A combination vaccine is difficult to build because it involves putting multiple pieces together, with each antigen separately attached to a carrier protein in the presence of a general immune stimulant. So [Memorial Sloan Kettering chemist] Samuel Danishefsky, in a brilliant feat of biochemistry, created a structure consisting of a single backbone that allows you to plug in multiple antigens and is easy to manufacture. This innovation allows for the targeting of many antigens in many different tumor types and has potential applications beyond ovarian cancer.
However we’ve learned that the bar is high with these immune strategies and others have not been successful to date. Vaccination alone is not likely sufficient — we will need to add agents that can modify the immune response, such as ipilimumab. Ipilimumab blocks a brake that the immune system uses to prevent itself from attacking normal tissue. By temporarily taking the brakes off, ipilimumab allows the immune system to become more robustly activated than it would otherwise be and potentially attack the cancer. It has recently proved effective against melanoma.

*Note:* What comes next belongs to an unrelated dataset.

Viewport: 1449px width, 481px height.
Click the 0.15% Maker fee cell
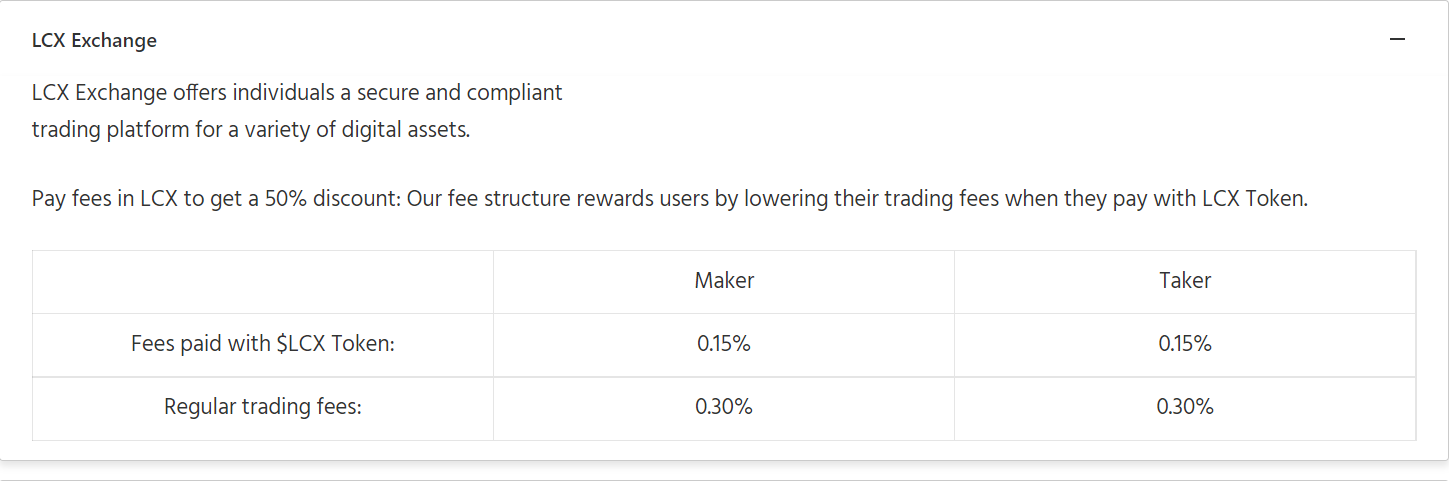coord(724,344)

Going forward, we are evolving a more personalized immunotherapy program for ovarian cancer patients. We will screen tumors for one of three antigens and then immunize patients who are in remission with the appropriate vaccine. Other areas of treatment for women with ovarian cancer remain a high priority. [Memorial Sloan Kettering gynecologic oncologist] Douglas Levine and others, for example, are investigating the notion that ovarian cancer may actually begin in the fallopian tube, which is adjacent to the ovary. It might be possible to sample this accessible site and look for a molecular signature that predicts the development of cancer — a major advance for early detection, which is our most urgent need for treating this disease.
We are also continuing to explore multiple other targeted approaches. Much work at the Center and elsewhere is directed at identifying mutations that drive tumor growth and that can be blocked with newer agents under development. Our efforts are all multidisciplinary and illustrate how a clinical researcher such as myself can interact with various scientists at the Center and together can move novel treatments developed in a laboratory into the clinic to evaluate their effectiveness.